Tithables – Everything You Wanted to Know

Tithables lists can be extremely valuable to genealogists.  We all know, in a general way, that males 16 and over were taxed, but fine distinctions in the laws and the process for creating the lists are important to understand because they can yield valuable clues for genealogists.  Since neither land nor personal property was generally taxed in the southern colonies, tithables are the most useful colonial-era tax records available to us.1

Tithables were annual “head taxes” levied on residents.  In Virginia, the tax was levied in three parts: to the colony, the county, and the parish.  The majority of the tax, in approximately equal amounts, was collected to defray the expenses of each county and parish.  The amount of the tax was set annually, and independently, by each county and parish.  Although the amount varied by location and year, it was relatively small burden on individuals, amounting to roughly 2 to 4% of the annual production of an average field worker.2 Since parish and county boundaries were not usually identical, each jurisdiction normally kept its own list of taxables.

In order to understand exactly what we can learn from tithables lists it is necessary to understand how the laws regarding tithables changed over time.

Early Virginia Tithables 1624-1704

Among the very first acts of the General Assembly was the imposition in March 1623/4 of a tax of ten pounds of tobacco levied “upon every male head above sixteen years of adge [sic] now living”.3

This terse language was apparently sufficient for several years.  For example, acts setting the amount of tax in 1629, 1632, and 1639 imposed the tax “per poll without further defining exactly what constituted a poll.4 (The term “tithable” does not appear in the statutes until 1643.)   It was apparently understood that the tax applied only to freemen.   As the population grew with the addition of indentured servants, slaves, working women, and non-citizens, it eventually became necessary to more clearly define who was to be taxed.  At the same time, counties and parishes were established, with their own needs for revenue and its collection, necessitating a more complete definition of the taxing process.  The language of subsequent acts suggests that these factors, combined with the concealment of tithables, became significant impediments to tax collection.  The following series of legislative acts addressed these issues:

  • 1643       An act establishing a tax for the support of the parishes defined tithables as “all youths of sixteen years of age as upwards, as also for all negro women at the age of sixteen years”.  Whether some now lost act had added negro women to the colony or county tax rolls is unknown.5
  • 1645       Virginia briefly instituted a tax on both persons and on livestock, repealing the tax on livestock in 1648.

┄┄┄┄┄┄┄┄┄┄┄┄┄┄┄┄┄┄┄┄

PROBLEM A
In the tithables article, in what year does the term "tithable" first appear in the statutes?
PROBLEM B
List every group that the tithables article says was added to the population as it grew.

[Item position entries]
┄┄┄┄┄┄┄┄┄┄┄┄┄┄┄┄┄┄┄┄

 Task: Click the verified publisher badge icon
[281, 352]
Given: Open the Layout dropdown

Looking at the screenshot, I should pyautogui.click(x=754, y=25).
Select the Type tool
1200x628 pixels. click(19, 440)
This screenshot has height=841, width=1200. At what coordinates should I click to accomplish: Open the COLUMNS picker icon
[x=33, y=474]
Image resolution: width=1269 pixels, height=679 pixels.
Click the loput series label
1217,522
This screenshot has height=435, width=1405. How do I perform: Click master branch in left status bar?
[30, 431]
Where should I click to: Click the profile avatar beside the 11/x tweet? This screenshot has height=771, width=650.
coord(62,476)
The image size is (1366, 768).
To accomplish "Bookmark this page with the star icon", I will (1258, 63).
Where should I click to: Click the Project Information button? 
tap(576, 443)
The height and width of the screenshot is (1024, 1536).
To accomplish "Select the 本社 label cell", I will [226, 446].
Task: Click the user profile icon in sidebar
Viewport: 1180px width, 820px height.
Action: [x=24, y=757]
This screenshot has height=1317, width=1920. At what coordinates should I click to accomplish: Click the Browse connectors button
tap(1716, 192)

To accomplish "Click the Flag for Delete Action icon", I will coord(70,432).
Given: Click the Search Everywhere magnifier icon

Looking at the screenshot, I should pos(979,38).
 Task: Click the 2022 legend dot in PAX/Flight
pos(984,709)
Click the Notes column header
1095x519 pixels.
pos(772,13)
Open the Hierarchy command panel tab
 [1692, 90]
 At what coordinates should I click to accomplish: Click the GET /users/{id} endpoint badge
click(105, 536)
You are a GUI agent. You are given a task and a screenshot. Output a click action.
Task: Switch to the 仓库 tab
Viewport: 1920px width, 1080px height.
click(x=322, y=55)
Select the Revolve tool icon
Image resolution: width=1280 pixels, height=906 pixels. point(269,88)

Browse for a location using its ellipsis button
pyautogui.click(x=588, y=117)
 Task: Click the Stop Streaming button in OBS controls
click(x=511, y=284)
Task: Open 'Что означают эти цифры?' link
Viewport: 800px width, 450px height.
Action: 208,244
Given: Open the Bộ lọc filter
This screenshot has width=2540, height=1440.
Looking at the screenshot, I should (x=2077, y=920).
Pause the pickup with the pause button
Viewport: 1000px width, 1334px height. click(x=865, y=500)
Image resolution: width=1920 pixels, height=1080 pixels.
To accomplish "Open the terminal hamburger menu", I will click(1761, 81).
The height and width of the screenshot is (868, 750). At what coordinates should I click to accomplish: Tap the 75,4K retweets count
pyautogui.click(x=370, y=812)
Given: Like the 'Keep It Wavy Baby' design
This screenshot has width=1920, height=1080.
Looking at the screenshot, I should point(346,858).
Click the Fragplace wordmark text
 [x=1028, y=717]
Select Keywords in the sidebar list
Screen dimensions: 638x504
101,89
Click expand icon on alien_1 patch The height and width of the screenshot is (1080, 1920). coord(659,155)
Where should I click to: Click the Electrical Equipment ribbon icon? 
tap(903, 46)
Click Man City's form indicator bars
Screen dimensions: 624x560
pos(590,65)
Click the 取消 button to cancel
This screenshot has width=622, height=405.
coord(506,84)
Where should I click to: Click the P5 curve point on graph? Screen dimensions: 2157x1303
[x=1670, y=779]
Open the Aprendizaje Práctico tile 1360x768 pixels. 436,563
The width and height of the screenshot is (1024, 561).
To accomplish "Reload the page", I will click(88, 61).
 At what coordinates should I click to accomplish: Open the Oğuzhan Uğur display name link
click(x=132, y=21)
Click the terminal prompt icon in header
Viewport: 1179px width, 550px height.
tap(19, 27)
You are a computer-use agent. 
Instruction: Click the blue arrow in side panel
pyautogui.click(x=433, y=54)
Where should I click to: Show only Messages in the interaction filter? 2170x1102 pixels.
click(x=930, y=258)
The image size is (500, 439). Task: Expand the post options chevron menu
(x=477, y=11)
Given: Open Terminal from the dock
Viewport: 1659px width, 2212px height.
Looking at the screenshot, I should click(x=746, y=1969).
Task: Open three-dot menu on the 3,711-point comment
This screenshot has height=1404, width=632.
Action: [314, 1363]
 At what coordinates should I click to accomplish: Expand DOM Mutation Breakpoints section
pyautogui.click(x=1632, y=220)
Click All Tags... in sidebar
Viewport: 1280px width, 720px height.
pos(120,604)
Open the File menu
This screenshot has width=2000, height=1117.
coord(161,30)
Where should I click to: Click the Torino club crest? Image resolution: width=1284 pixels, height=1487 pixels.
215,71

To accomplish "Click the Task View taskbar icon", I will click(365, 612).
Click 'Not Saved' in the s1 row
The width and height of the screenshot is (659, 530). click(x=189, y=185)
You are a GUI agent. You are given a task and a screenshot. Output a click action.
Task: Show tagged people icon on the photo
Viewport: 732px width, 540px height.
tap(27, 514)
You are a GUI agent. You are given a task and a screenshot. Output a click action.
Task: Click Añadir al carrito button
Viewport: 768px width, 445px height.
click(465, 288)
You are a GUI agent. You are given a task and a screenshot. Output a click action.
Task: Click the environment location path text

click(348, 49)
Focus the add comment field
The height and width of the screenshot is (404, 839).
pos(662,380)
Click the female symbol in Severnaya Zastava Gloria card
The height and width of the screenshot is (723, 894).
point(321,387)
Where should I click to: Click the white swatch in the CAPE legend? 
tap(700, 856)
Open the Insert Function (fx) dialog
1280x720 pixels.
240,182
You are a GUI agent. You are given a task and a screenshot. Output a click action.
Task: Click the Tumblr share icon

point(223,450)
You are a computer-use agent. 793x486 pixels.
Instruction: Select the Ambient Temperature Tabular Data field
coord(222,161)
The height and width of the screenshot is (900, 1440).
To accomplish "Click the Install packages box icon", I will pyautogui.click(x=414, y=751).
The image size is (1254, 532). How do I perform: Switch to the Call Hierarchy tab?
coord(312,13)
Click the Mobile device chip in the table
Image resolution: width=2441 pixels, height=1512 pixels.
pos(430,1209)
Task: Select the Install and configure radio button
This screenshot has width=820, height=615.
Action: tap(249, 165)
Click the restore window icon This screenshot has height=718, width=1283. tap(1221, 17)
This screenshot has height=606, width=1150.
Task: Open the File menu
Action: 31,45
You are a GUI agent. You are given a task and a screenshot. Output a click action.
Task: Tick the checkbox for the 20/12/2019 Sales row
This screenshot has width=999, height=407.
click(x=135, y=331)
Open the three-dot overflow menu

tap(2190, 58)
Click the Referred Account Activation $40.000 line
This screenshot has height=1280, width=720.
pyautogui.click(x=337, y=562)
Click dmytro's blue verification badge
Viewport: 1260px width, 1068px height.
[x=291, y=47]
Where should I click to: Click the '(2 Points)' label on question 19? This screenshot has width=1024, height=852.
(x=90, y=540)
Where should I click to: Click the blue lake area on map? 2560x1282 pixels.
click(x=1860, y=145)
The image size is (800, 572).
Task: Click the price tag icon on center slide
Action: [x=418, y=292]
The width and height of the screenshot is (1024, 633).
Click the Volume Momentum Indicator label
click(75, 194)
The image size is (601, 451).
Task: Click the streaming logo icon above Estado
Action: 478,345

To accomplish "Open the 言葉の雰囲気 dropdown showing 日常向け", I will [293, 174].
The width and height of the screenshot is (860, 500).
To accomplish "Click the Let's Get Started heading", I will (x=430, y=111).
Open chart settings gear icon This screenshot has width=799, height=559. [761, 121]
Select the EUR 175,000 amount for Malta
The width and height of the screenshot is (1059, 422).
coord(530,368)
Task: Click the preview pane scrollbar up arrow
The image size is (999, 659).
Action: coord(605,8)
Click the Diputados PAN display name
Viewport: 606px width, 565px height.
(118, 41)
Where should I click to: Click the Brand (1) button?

┄┄┄┄┄┄┄┄┄┄┄┄┄┄┄┄┄┄┄┄

WRITTEN RESPONSE A
1643

WRITTEN RESPONSE B
Indentured servants, slaves, working women, and non-citizens.